**Selected extract**.

---------------

The Aesthetics of Asceticism
Tuesday, February 26, 2013
Find a truly original idea. It is the only way I will ever distinguish myself. It is the only way I will ever matter.
–A Beautiful Mind (2001)
This time apart from social media sites has given me the freedom to explore beauty and in that discovery, come up with something brilliant in that escape of the weight of daily dogma—the expectations of society of the position I should take on... whatever. As a bemused, befuddled, and bemoaned follower of Jesus, there are all sorts of overt and covert expectations volleyed from a wide range of hosts: from bible thumpers to libel humpers; there are too many, ill-conceived boxes that were never meant to package me. When I was on the other side of the fence of academia, I felt the pressures of relativism, a rancid relativism that at my core, I cannot believe, but nevertheless I defended because that was my archetype... safe... lukewarm water.
However, this epiphany is no epiphany; it is merely the removal of desk clutter to see my desk calendar; it is Windex and a rag to clear my Sitka window to the see the mountains that offer their wilderness.
I further define fasting as just that. Over the years, I've tried to encapsulate exactly what it means "to fast." I don't have an answer for it and likely, I'll never be able to communicate it beyond a metaphor of what it is like, not unlike the use of parables by Jesus to describe the kingdom of God.

---------------

**Supplied information**.
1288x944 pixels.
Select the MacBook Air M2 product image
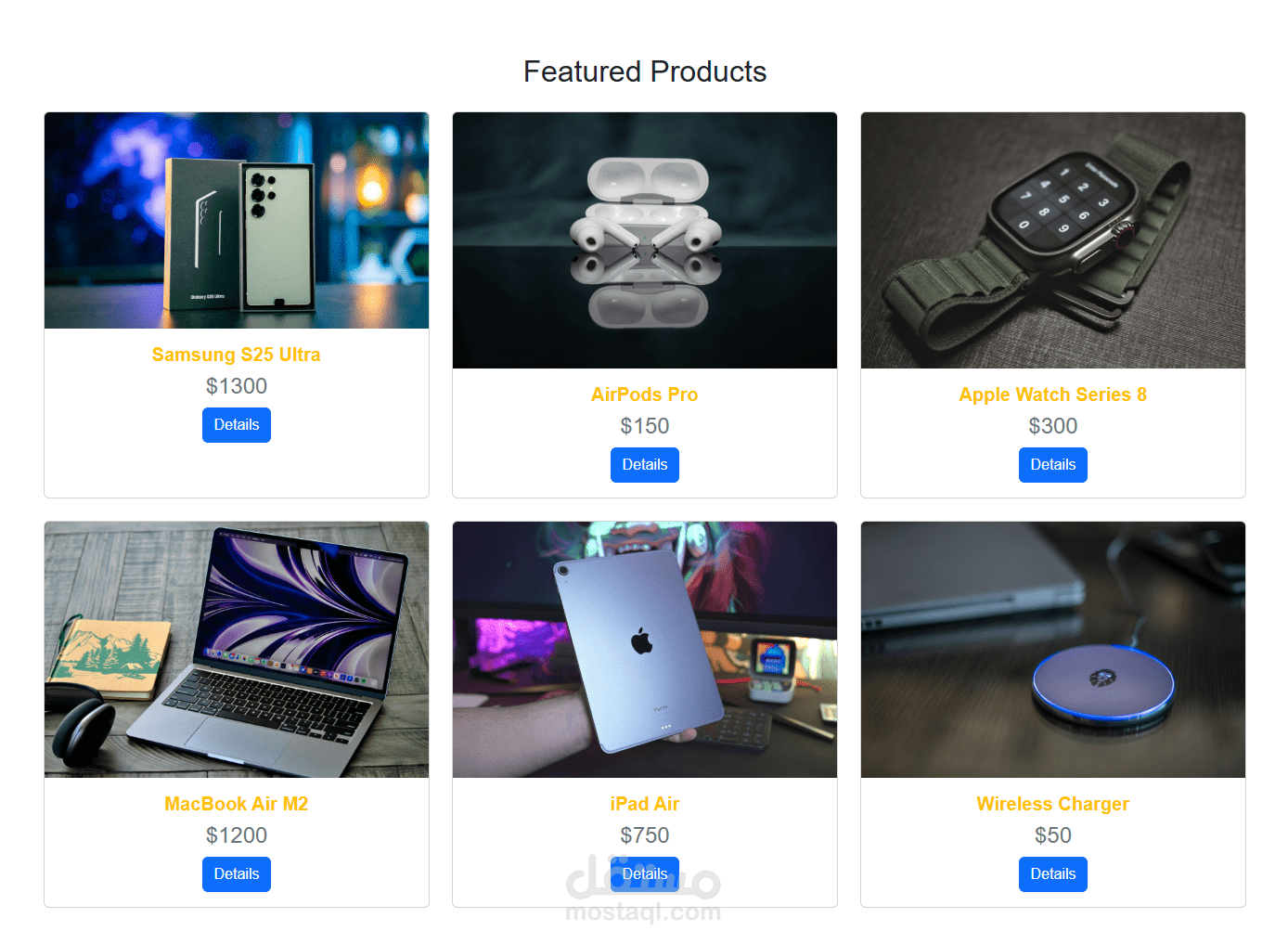pos(237,650)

---------------

**Required tasks**.
• A. In the post on the aesthetics of asceticism, why did the writer defend relativism while on the other side of the fence of academia? Answer in one to three sentences.
• B. Answer these questions about the post on the aesthetics of asceticism:
(i) Which film supplies the quotation at the top of the post?
(ii) What two items does the writer name for clearing the Sitka window?
(iii) To what does the writer compare the only way they could communicate what fasting is?

**Answers in order**.
• A. The writer defended relativism because it was their archetype, a safe, "lukewarm water" position. They did this even though at their core they could not believe it.

• B.
(i) A Beautiful Mind (2001)
(ii) Windex and a rag
(iii) Jesus's use of parables to describe the kingdom of God